[Skip to Content]
[Skip to Content Landing]
June 1952

PARTIAL GASTRECTOMY WITH AND WITHOUT VAGUS RESECTION IN TREATMENT OF DUODENAL ULCER: Comparative Analysis of Results of Gastrectomy Alone and Combined with Infradiaphragmatic Vagus Resection

Author Affiliations

From the Department of Surgery, Veterans Administration Hospital.

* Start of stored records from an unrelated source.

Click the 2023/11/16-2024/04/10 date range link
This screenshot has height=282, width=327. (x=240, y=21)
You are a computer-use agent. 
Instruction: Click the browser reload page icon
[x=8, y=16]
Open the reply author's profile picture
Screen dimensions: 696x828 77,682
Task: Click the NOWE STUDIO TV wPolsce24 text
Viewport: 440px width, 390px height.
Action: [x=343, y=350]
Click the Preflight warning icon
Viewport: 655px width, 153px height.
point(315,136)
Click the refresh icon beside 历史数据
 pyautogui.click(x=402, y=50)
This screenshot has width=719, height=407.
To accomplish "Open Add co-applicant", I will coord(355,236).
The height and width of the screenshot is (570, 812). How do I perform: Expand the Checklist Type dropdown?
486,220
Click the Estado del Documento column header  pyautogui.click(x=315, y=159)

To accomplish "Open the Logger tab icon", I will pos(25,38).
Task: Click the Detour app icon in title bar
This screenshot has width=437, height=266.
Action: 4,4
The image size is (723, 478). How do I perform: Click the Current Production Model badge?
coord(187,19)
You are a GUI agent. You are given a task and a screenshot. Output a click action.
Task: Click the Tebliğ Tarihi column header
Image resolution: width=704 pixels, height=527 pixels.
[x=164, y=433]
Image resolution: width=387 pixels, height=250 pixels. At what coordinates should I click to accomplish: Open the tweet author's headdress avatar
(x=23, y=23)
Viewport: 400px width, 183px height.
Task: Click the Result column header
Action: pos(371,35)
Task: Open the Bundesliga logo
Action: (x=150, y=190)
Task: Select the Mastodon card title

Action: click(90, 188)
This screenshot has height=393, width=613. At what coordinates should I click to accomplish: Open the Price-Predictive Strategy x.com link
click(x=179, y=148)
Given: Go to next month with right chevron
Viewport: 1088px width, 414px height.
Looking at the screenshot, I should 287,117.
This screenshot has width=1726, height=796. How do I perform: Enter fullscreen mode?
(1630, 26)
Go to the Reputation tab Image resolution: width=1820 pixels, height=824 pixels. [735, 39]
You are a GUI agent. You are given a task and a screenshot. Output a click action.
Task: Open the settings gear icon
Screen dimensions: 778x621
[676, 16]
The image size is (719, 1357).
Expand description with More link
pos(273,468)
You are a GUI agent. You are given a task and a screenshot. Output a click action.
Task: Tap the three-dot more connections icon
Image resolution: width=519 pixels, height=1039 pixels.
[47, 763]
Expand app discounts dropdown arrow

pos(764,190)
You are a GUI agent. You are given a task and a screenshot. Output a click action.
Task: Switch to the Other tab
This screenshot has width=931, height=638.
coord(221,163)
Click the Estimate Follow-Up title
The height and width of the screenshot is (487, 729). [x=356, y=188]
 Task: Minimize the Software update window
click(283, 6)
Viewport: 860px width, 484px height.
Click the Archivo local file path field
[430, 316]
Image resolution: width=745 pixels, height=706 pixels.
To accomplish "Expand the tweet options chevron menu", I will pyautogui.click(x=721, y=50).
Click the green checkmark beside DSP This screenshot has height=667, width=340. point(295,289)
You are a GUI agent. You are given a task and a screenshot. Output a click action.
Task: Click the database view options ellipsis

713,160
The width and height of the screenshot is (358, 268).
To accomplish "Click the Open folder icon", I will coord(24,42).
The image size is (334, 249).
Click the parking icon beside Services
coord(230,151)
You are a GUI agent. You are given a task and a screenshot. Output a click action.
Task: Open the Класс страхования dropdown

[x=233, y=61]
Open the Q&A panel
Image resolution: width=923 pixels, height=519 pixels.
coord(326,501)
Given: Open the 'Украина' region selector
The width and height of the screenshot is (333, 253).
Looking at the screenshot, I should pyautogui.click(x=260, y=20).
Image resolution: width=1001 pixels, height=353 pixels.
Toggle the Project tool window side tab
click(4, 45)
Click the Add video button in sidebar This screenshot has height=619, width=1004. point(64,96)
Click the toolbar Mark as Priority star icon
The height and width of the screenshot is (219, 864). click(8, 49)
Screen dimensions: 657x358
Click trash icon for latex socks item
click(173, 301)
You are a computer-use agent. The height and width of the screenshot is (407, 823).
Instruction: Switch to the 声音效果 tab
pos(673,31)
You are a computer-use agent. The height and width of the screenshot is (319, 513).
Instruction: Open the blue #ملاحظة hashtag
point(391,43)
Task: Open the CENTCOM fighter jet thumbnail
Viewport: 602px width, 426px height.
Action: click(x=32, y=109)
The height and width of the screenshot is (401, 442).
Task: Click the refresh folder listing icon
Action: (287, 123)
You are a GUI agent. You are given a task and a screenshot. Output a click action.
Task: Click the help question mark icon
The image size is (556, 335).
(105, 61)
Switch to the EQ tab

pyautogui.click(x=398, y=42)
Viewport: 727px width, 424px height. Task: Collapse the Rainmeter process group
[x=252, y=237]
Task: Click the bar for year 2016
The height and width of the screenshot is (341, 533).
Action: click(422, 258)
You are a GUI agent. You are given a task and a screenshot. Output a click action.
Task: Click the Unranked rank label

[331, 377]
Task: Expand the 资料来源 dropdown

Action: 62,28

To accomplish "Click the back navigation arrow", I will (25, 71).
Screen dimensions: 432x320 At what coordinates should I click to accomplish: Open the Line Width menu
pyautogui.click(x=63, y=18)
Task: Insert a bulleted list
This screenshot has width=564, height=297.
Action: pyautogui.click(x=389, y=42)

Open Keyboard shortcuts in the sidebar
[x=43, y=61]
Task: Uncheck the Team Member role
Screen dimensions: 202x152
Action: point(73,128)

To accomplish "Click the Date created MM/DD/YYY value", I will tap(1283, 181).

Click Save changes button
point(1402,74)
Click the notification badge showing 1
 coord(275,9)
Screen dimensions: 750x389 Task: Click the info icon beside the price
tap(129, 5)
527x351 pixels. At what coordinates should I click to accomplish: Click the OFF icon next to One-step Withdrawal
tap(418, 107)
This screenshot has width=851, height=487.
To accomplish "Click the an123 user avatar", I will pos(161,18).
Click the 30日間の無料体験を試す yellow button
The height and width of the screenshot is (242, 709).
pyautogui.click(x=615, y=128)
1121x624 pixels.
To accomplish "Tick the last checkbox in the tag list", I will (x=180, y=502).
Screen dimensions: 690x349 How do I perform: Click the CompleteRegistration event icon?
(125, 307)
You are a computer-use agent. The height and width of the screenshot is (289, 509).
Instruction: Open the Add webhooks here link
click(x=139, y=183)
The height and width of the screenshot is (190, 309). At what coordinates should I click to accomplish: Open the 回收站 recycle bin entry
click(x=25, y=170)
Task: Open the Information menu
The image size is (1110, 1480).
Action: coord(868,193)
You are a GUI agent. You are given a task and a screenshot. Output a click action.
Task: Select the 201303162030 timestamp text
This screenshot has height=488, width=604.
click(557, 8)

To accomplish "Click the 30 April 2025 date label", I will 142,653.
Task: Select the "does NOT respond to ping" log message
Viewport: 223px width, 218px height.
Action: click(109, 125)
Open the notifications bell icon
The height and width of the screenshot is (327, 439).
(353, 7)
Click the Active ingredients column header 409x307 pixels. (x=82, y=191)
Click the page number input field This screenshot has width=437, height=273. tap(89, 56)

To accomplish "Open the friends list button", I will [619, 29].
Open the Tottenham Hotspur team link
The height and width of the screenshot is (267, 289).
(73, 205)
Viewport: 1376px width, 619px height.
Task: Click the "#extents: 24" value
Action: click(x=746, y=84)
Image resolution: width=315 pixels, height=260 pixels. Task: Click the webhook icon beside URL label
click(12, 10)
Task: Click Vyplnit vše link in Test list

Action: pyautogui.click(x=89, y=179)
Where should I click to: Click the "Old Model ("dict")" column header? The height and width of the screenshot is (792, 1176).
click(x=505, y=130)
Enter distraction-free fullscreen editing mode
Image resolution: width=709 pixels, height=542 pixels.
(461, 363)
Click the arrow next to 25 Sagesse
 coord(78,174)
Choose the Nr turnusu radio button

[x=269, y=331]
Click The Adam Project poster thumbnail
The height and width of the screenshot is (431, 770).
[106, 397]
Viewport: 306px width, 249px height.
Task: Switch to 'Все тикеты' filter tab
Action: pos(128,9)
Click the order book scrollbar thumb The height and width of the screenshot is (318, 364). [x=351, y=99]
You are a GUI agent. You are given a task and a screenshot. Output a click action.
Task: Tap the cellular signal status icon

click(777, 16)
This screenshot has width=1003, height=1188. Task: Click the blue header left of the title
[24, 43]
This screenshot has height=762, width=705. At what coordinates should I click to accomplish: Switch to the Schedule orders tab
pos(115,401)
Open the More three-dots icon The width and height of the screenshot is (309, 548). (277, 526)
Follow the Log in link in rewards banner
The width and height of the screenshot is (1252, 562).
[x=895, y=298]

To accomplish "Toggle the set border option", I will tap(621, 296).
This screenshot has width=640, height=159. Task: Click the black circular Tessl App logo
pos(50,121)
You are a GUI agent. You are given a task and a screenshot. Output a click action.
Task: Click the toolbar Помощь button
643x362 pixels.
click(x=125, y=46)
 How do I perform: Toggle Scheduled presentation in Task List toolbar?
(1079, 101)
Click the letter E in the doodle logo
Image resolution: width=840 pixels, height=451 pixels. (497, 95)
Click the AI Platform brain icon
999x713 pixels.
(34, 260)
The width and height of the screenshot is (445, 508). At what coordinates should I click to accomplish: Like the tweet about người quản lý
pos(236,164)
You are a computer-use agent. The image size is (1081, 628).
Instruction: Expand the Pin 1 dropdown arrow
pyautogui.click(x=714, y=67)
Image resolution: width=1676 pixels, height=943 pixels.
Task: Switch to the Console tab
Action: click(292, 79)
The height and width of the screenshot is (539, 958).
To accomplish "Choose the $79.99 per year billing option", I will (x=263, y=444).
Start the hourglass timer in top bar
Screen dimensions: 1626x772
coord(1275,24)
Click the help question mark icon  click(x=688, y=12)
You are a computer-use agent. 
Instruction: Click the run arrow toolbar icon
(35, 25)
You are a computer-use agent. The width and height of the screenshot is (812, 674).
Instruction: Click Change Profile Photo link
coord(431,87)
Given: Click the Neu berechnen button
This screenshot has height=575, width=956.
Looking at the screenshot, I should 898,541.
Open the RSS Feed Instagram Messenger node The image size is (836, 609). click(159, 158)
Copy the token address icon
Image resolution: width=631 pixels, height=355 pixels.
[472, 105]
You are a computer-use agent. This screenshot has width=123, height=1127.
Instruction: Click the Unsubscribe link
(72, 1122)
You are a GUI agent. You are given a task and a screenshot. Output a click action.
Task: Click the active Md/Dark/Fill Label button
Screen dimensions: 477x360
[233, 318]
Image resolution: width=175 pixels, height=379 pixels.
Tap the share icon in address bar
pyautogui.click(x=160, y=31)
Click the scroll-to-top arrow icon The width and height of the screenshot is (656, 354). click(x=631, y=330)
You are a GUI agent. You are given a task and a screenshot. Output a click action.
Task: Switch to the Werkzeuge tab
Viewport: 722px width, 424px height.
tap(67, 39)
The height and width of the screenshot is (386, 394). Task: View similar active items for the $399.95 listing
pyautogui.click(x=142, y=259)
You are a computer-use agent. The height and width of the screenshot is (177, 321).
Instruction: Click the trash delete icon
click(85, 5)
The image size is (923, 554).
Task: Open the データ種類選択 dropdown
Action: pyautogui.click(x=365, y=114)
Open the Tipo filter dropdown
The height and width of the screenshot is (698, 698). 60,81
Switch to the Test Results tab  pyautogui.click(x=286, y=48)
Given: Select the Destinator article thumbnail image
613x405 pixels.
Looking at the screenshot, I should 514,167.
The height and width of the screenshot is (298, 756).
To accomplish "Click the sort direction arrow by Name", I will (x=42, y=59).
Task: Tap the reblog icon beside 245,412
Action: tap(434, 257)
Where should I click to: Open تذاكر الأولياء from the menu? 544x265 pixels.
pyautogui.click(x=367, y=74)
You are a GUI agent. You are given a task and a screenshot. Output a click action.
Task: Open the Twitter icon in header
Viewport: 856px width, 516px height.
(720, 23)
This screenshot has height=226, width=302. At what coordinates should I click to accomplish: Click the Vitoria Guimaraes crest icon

AMA Arch Surg. 1952;64(6):756-765. doi:10.1001/archsurg.1952.01260010776005

THERE has existed for many years a difference in opinion as to the type of surgical procedure which would be most efficacious in those cases of duodenal ulcer in which surgical treatment is required. Until the reports of Dragstedt in 1943 concerning the value and indications for vagotomy in the treatment of duodenal ulcer, the majority of surgeons in this country were performing a partial gastrectomy as the procedure of choice, with a high percentage of favorable results. The reintroduction of this operation of dividing or resecting a portion of the vagus nerves resulted in many surgeons and surgical groups adopting this form of surgical therapy in a large number of their cases.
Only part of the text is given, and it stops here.